2. L'entente des États catholiques, présidée par le Pontife romain, est dans le monde, aujourd'hui encore le plus puissant fondement, le seul qui soit loyal et sûr, de l'ordre international et de la conservation de la paix. Par sa diplomatie, par l'organisation d'alliances et de forces militaires, par ses tribunaux d'arbitrage et sa recherche des équilibres mondiaux les plus vastes, la Chrétienté doit être plus que jamais le sanctuaire de la tranquillité mondiale et donc du progrès humain.
3. Il sera juste envers le Christ et l'Église, mais aussi fort sage et prudent, de privilégier l'entente et la collaboration entre nations catholiques et de moins rechercher l'alliance des puissances non catholiques et à plus forte raison non chrétiennes.

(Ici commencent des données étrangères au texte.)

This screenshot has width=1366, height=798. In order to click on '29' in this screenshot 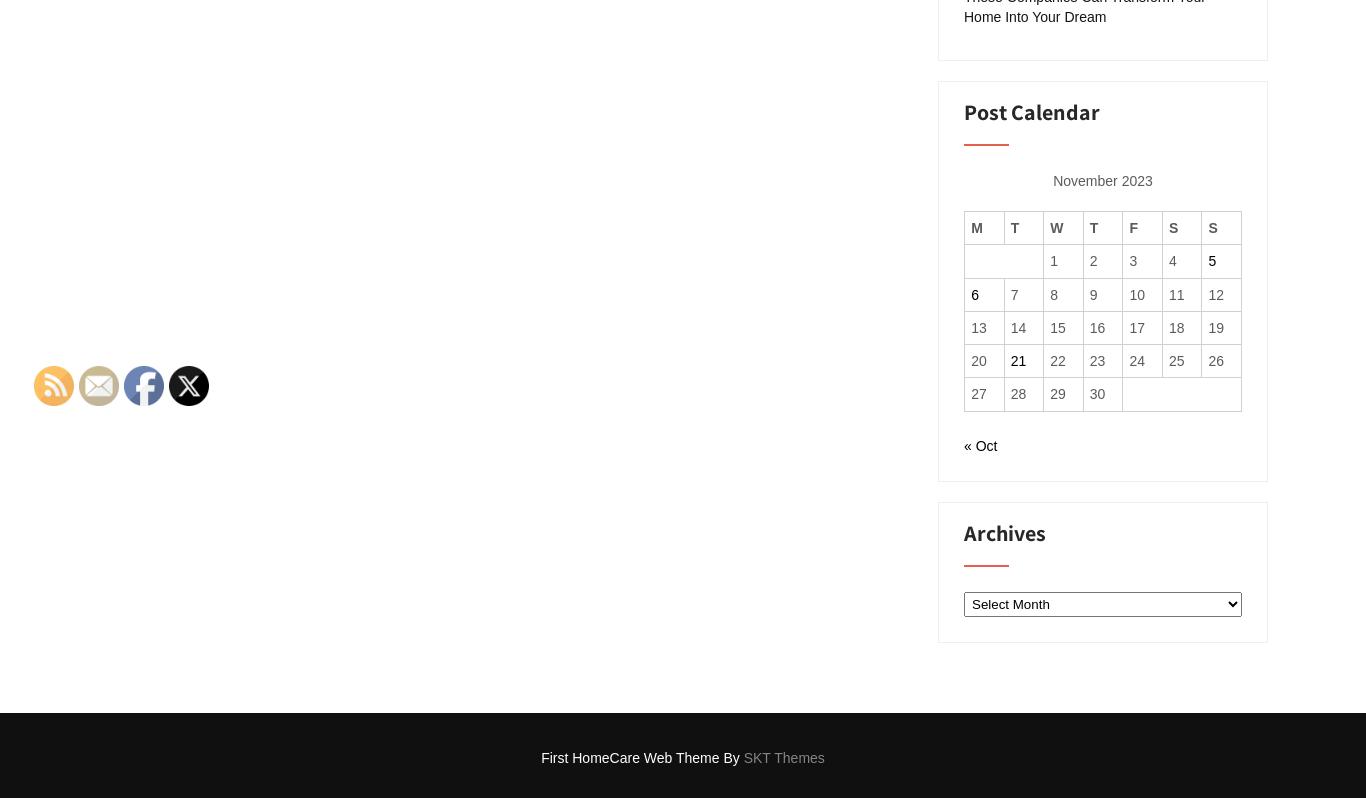, I will do `click(1056, 393)`.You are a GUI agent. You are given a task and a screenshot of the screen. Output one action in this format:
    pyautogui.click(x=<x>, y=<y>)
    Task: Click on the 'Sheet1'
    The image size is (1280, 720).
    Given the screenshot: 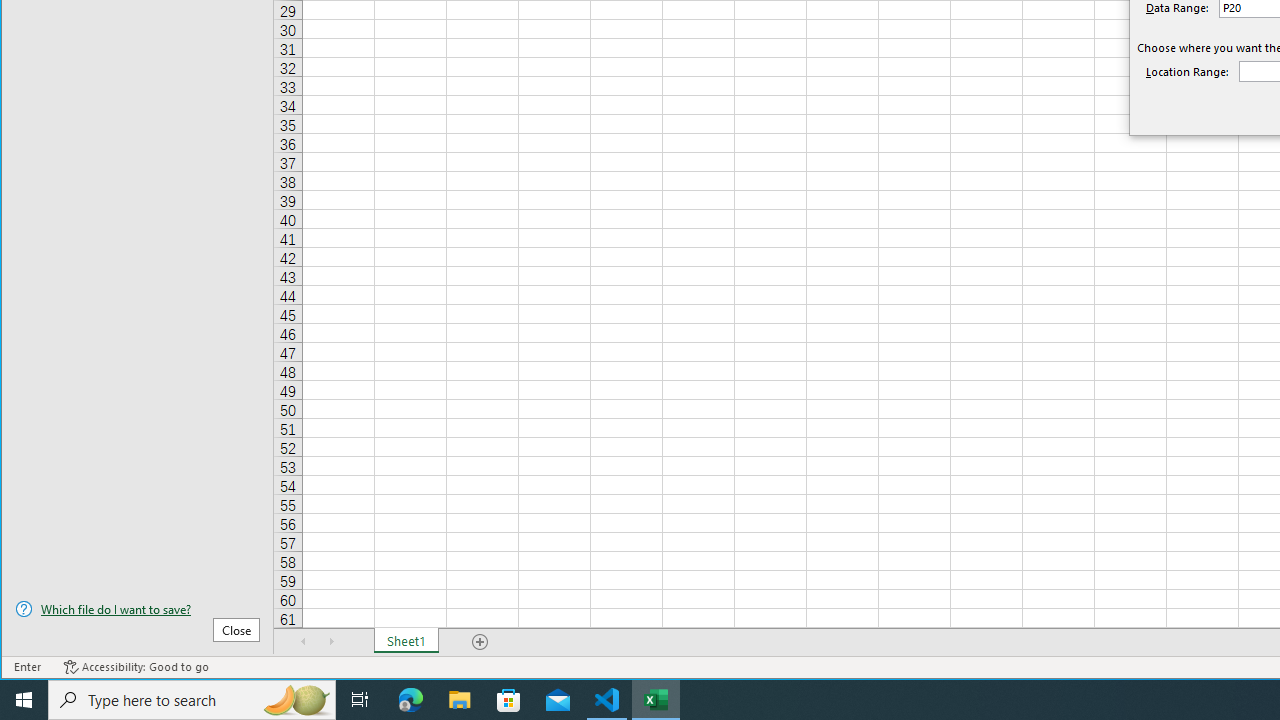 What is the action you would take?
    pyautogui.click(x=405, y=641)
    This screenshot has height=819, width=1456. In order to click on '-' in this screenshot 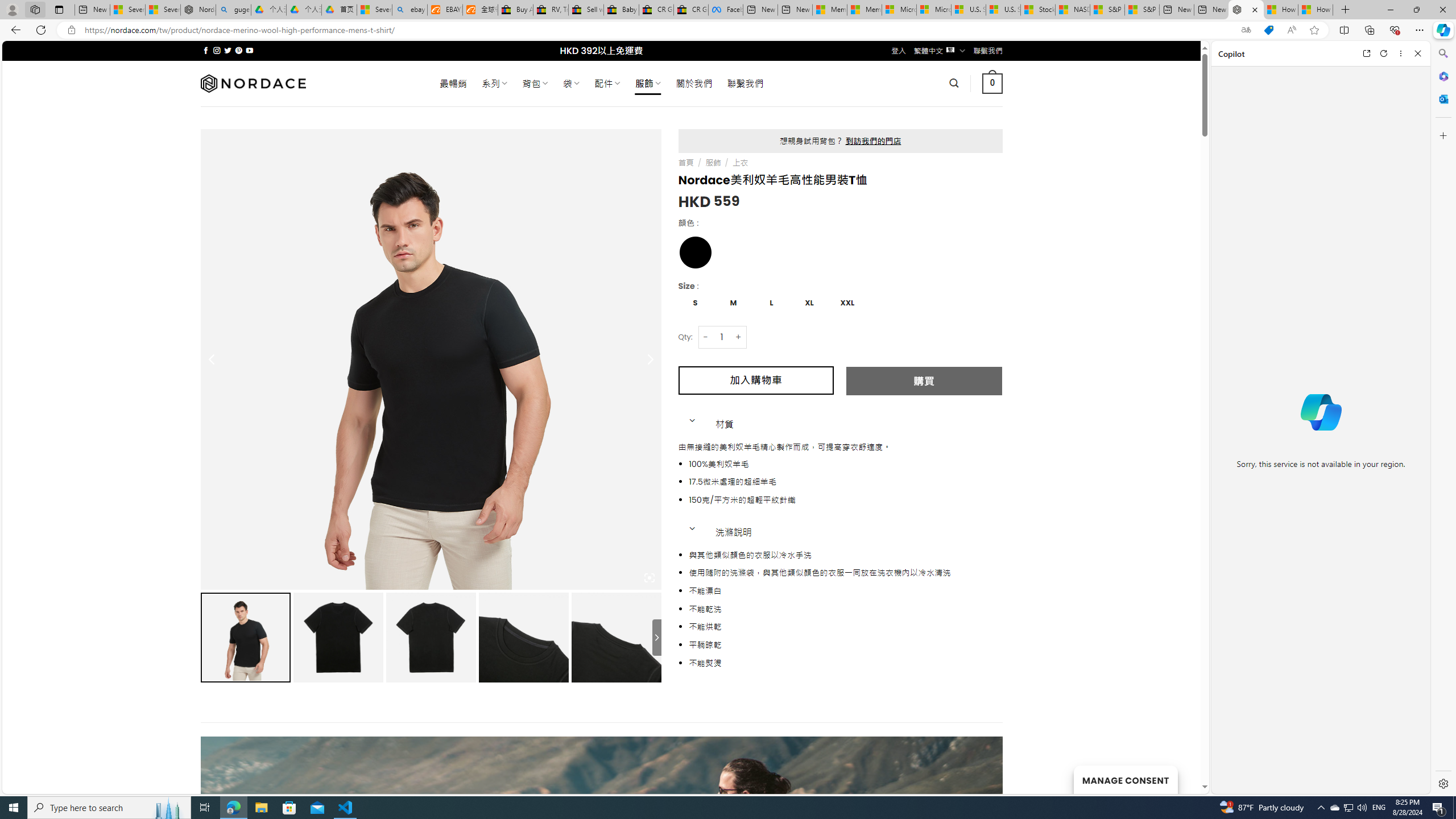, I will do `click(705, 336)`.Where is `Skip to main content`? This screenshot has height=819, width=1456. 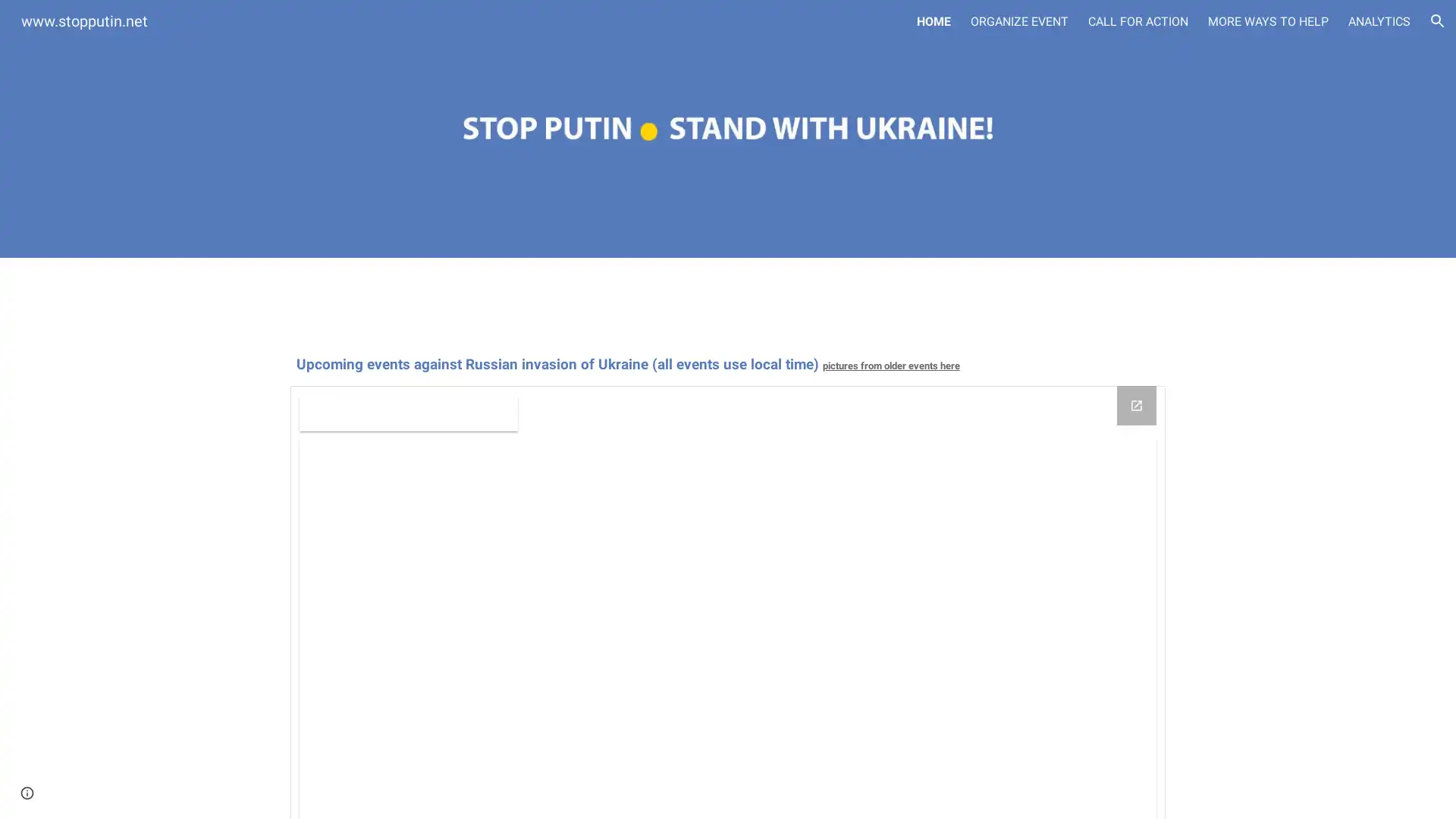 Skip to main content is located at coordinates (597, 28).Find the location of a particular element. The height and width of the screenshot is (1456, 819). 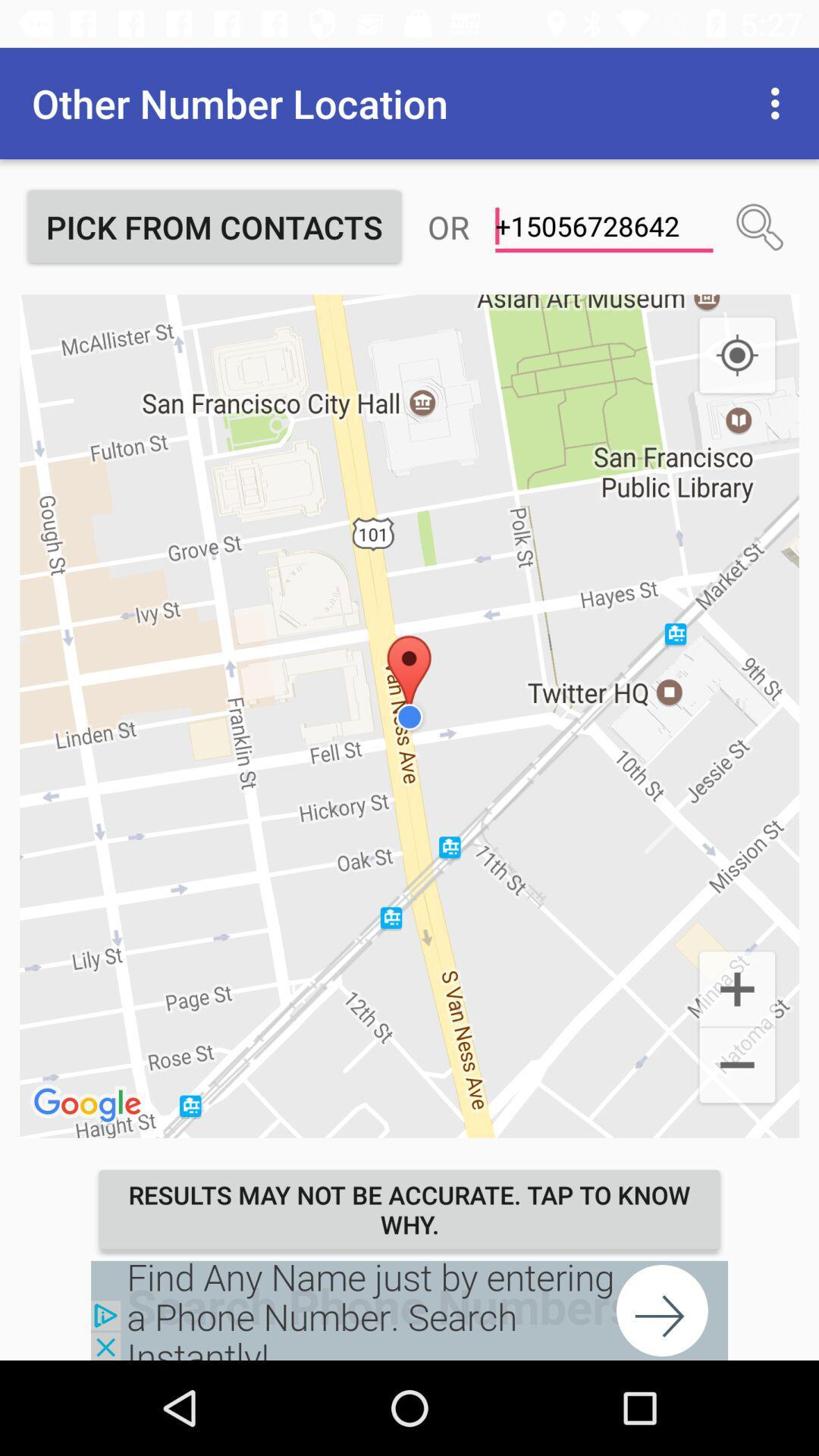

see advertisement is located at coordinates (410, 1310).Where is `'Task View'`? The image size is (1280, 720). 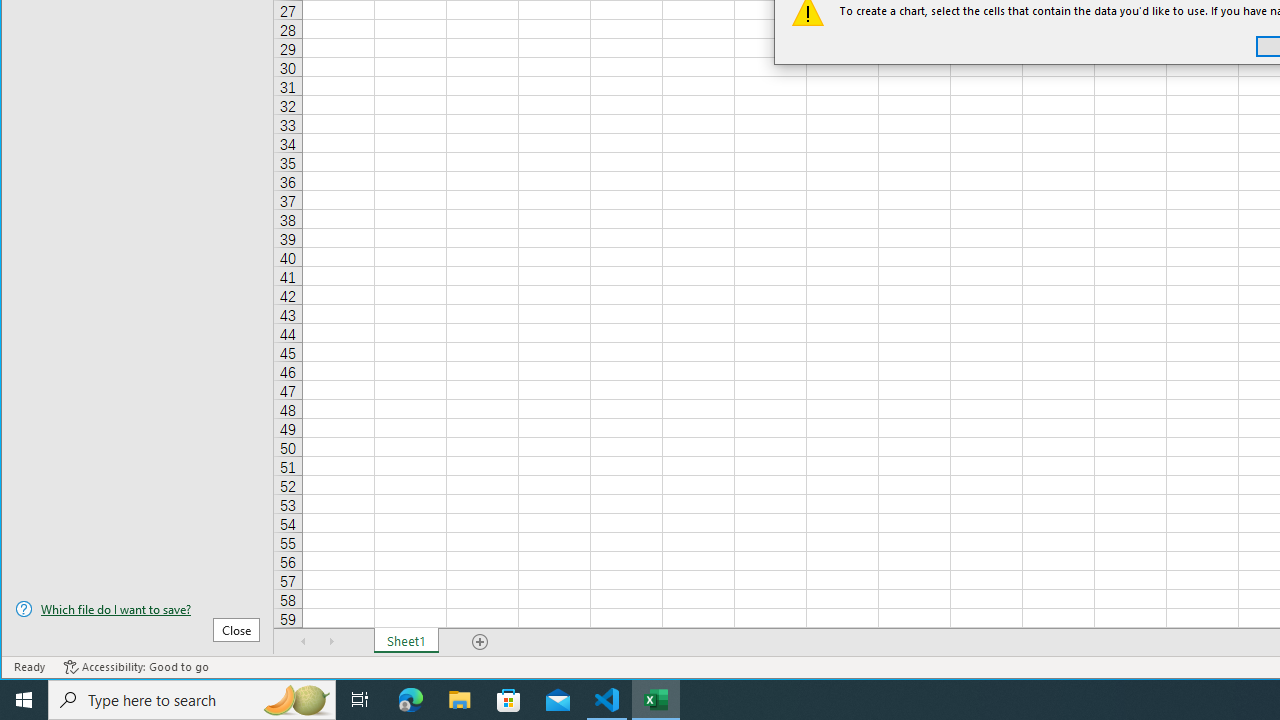 'Task View' is located at coordinates (359, 698).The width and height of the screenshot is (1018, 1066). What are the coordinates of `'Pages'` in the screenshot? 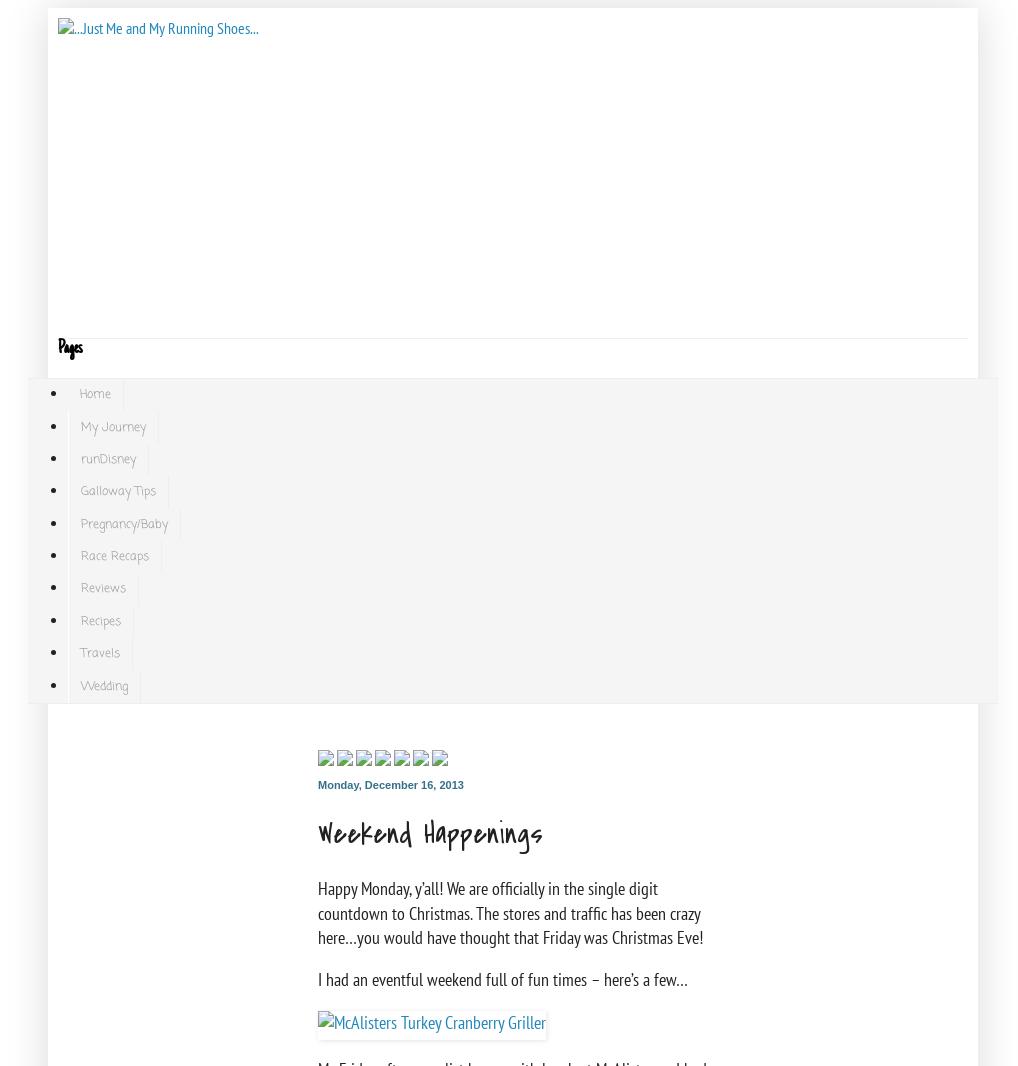 It's located at (70, 349).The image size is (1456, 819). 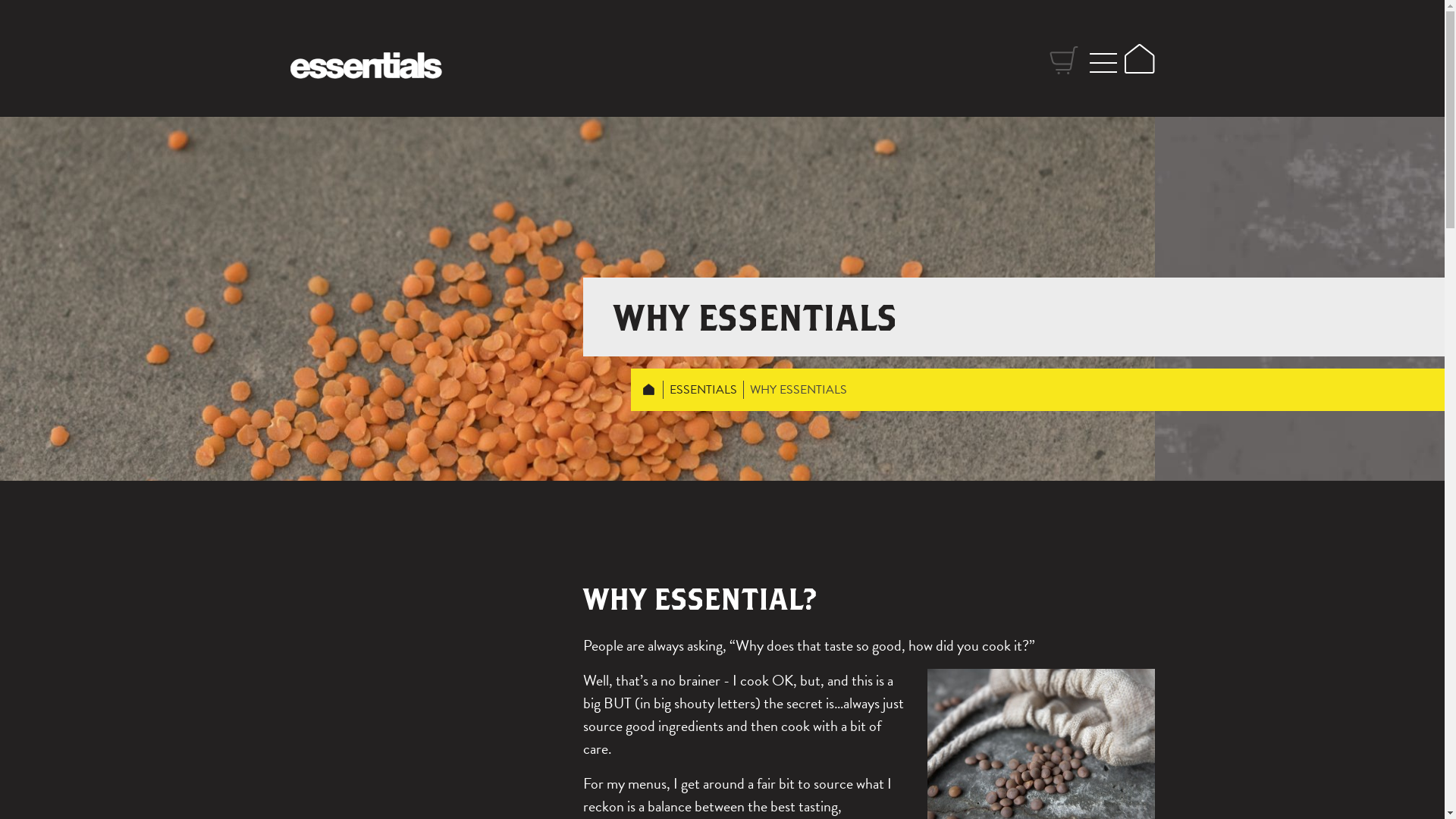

Il sera plus encore nécessaire de se défier et de s'éloigner des révolutions et des États nés de la Révolution, fondés sur des idéologies modernes antichrétiennes.
On doit se rappeler que les rivalités et les guerres entre les nations catholiques et parfois leur appel à des puissances non chrétiennes, par exemple musulmanes, pour lutter contre leurs propres frères en Jésus-Christ, ont été dans le passé la plus grande faute contre la charité divine et la première cause de leur commune décadence. Et quel scandale donné au monde païen, que ces luttes fratricides sous les yeux de l'ennemi, parfois lui-même appelé à l'aide et introduit en maître jusqu'au cœur de la Chrétienté ! Peut-être fut-ce en certaines conjonctures une nécessité impérieuse de la légitime défense des nations par leurs princes. Mais que cela ne se revoie pas ! Et que l'union catholique universelle procure la paix au monde !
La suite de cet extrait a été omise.